The "inside sphere" vectors was in an array before but I moved them to a texture for easier testing with different setups of vectors ( I have a small program that generates the textures). I will switch back to a const array and see if I get some speed up.

yeah, and a 16f precision texture is fine too.

I hope you'll get something nice put together, the shots look really shweet! :smiley:

Thanks :slight_smile: I hope so too and that my solution won’t look too ridicules when MrCoder is releasing his version. :wink:

I made the changes and now performance is considerably better.

90k triangles, 640x480 window size, gives 600 fps!!

And how it looks (no blur and only 8 samples in a 640x480):

It does not look very good now but I think it will be much better with some blur. Will try some simple gaussian blur first.

you can also render the ssao in lower resolution to gain alot of fps and then blur it in the higher resolution(bilateral upsample)

Methius said:

While learning Shaders, I have been trying to get SSAO to work..

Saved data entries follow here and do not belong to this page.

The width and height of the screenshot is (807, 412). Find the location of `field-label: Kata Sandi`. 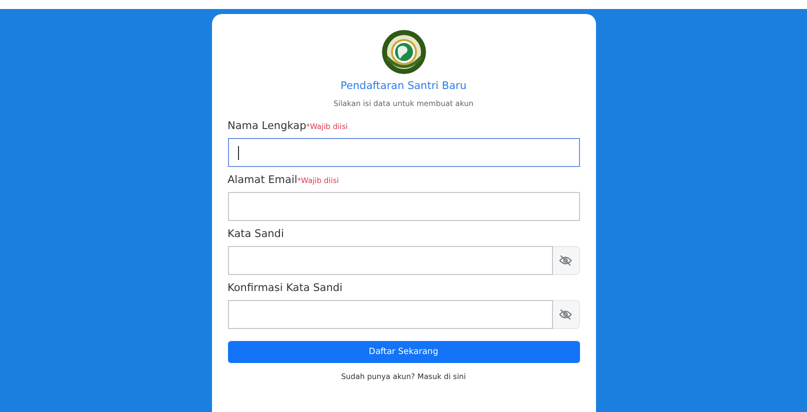

field-label: Kata Sandi is located at coordinates (256, 234).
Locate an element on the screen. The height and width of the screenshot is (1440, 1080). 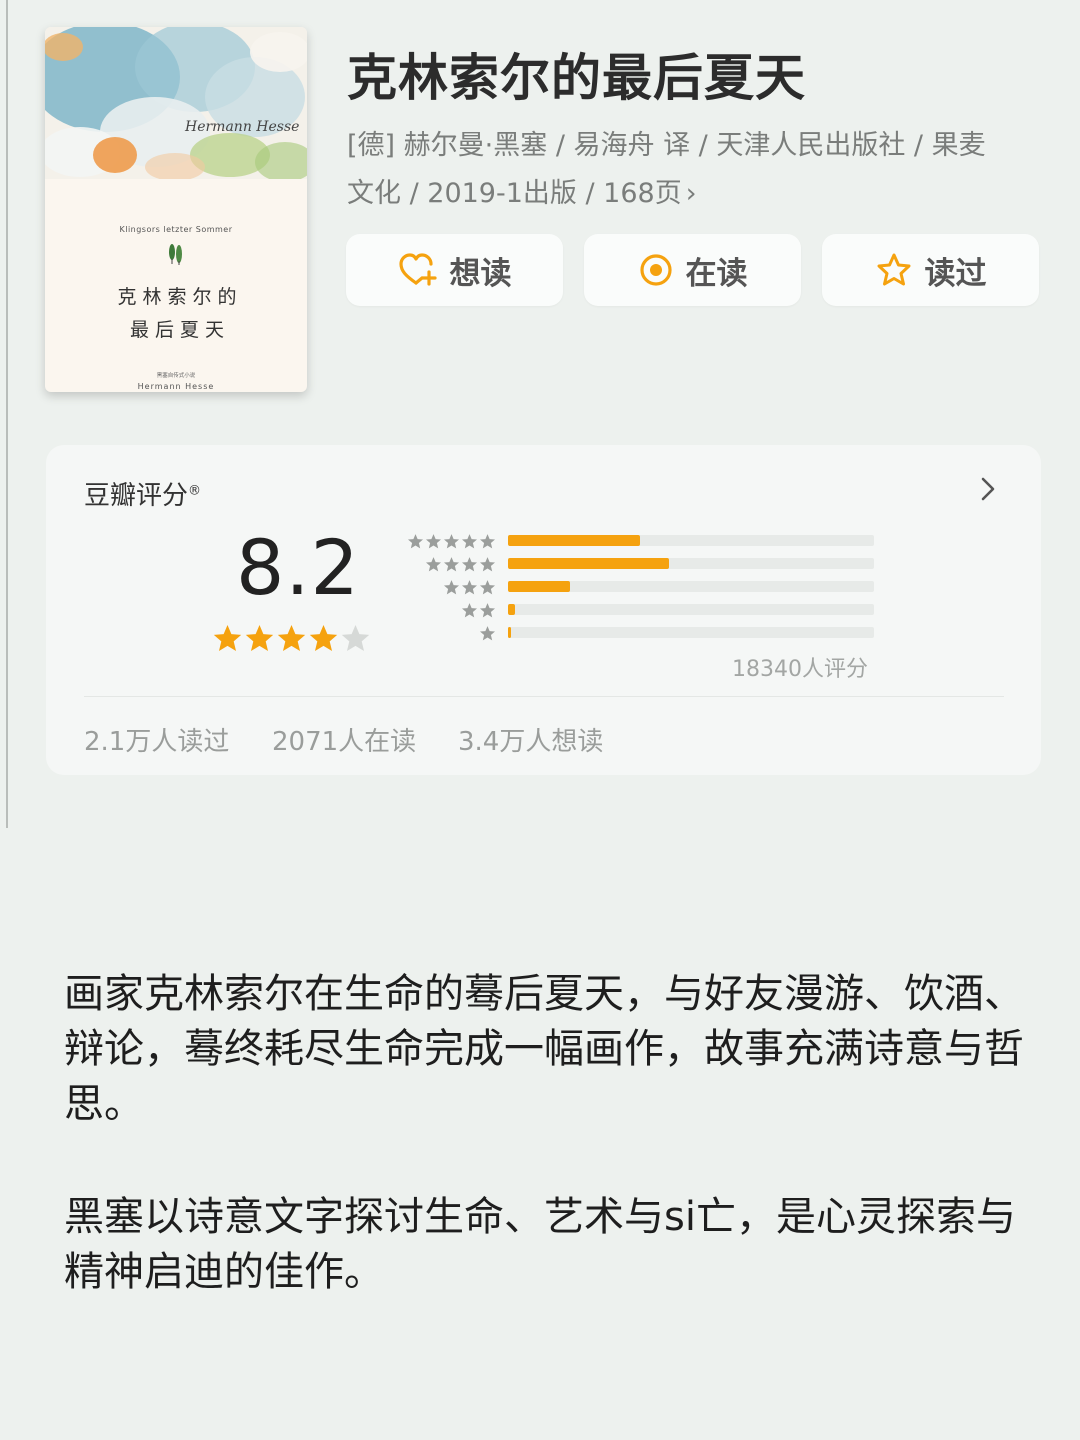
reading-button: 在读 is located at coordinates (692, 270).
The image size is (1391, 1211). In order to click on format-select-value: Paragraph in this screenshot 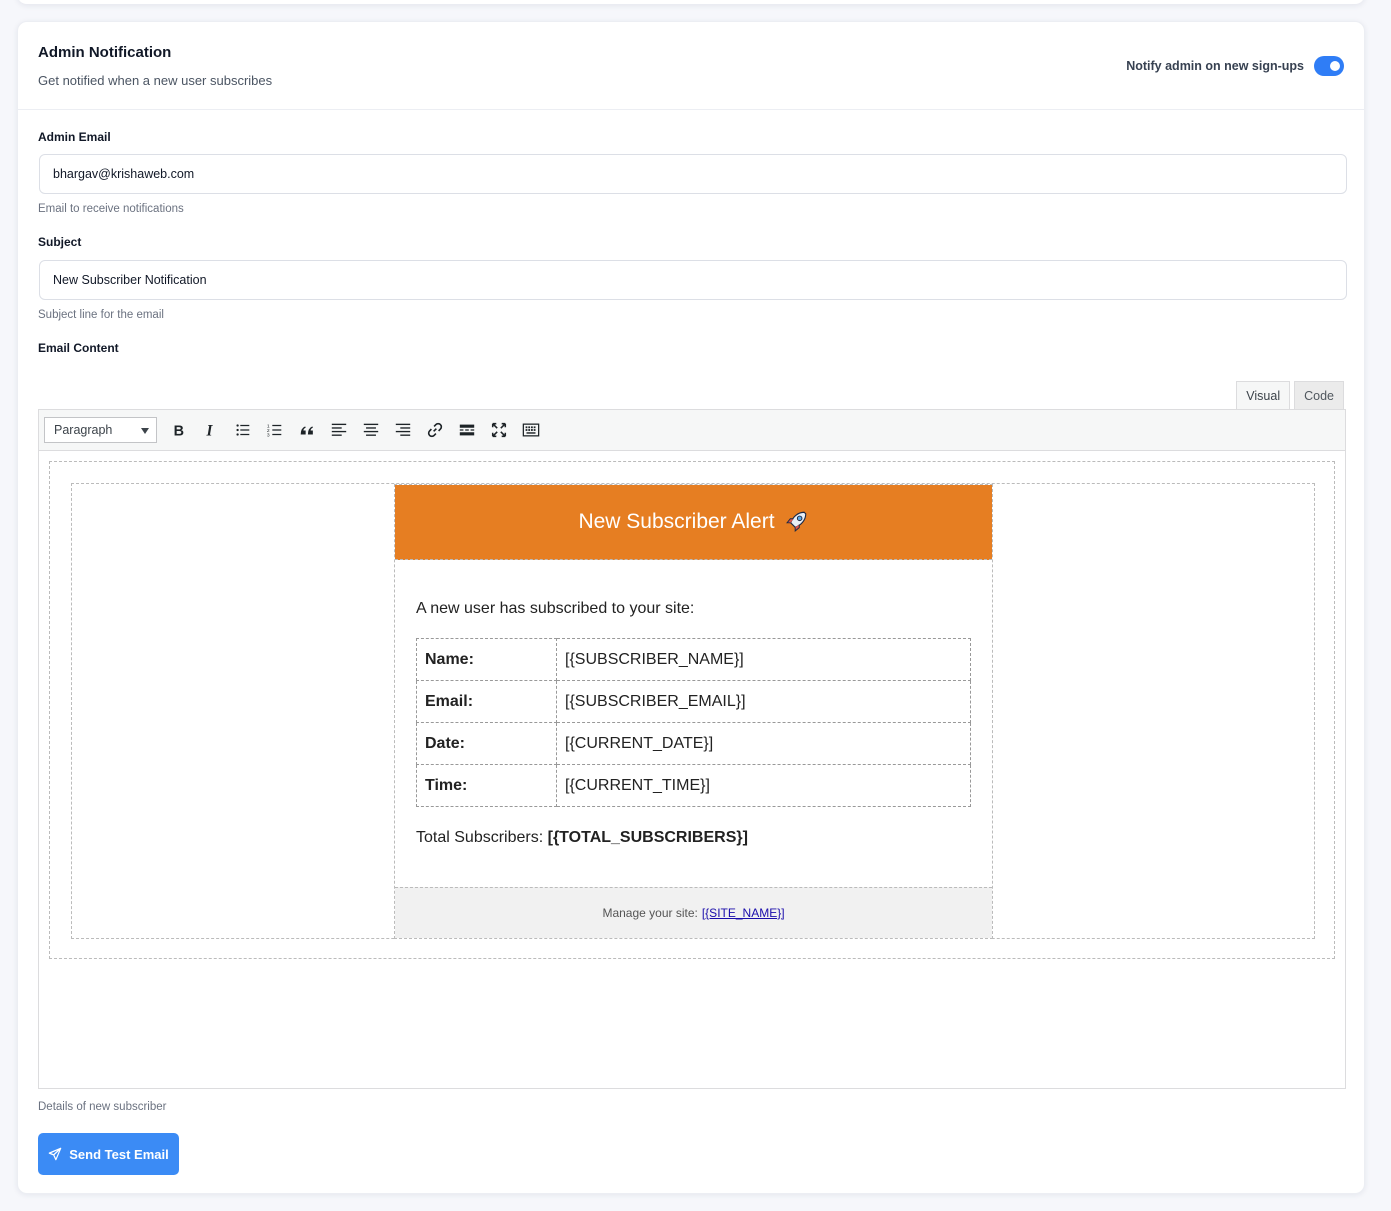, I will do `click(84, 430)`.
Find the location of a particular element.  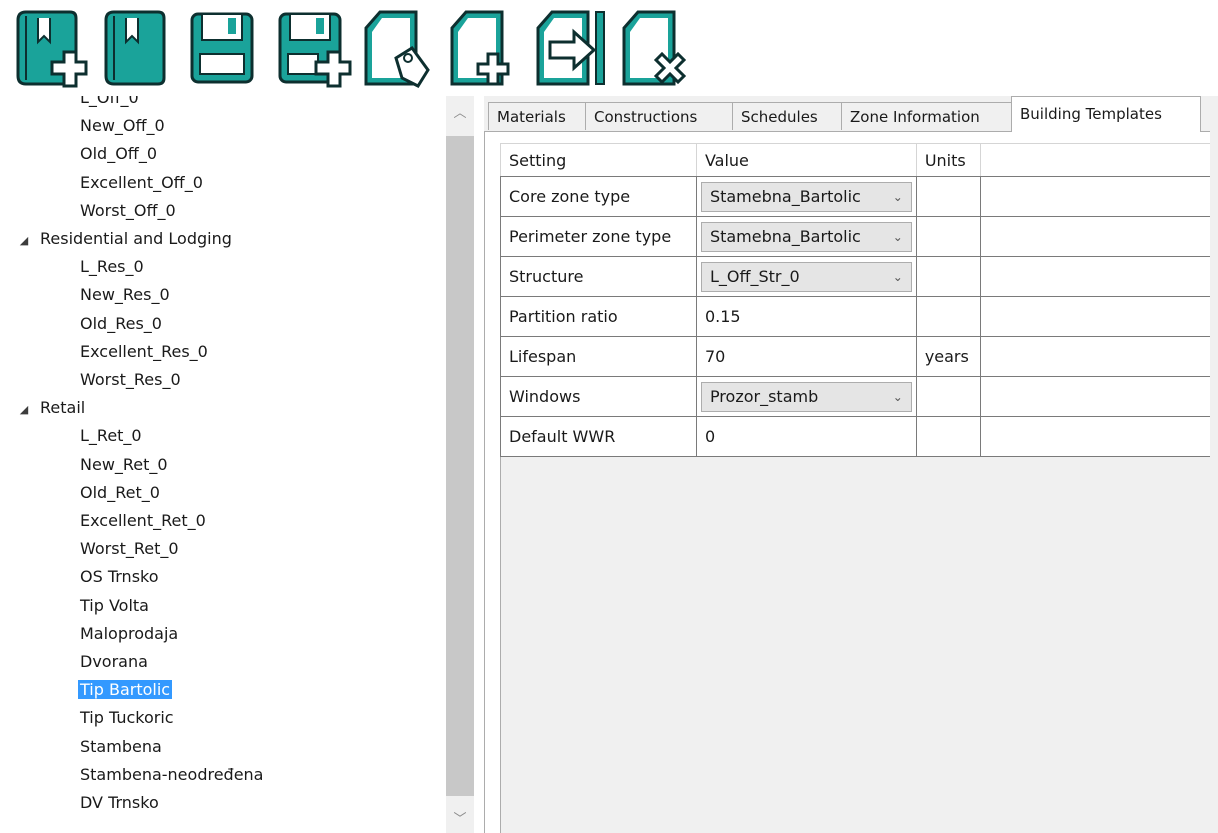

tree-item: OS Trnsko is located at coordinates (120, 577).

Here's the research I've found so far:

I tried to implement the Shader from JKlint from GameDev. The problem is that I do not know how to populate the depth texture. It's the same problem I run into when following the russian tutorial

You mean how to create a depth texture of the view of the object into a quad for example, or a depth texture that is applied on the object? For the first problem there's example for that in DepthOfFieldRenderPass in jme2.0. - at least if that's what you're looking for. I think it can be applied with some modifications for the second case as well. Or even as a full screen shader this could be done if the rendering of the texture is not based on global scene z depth of the points but z coordinates relative to the separate 'mesh centers'. err, probably i'm not clear enough.


JKlint's shader is wrong so don't bother implementing it.

Easiest is to create a separate shader in which you render the linear depth to a texture. In my shader I just grab the linear depth in the vertex shader and write it out in the fragment shader.


I read a little about bilateral upsampling but doesn't know yet how to implement it. I guess it's something like setting mipmapping to nearest and doing your own implementation of linear interpolation but with some weights from normal differences and height differences.

Thanks for the tip. I'm starting from the ground up now because I want to understand how to do it correctly. :slight_smile:

yeah, in the simplest form, just do a blur with respect to boundaries. ie don't pick colors for the blur that are too far away in depth or normal. similar to what you need to do for other filters to prevent bleeding.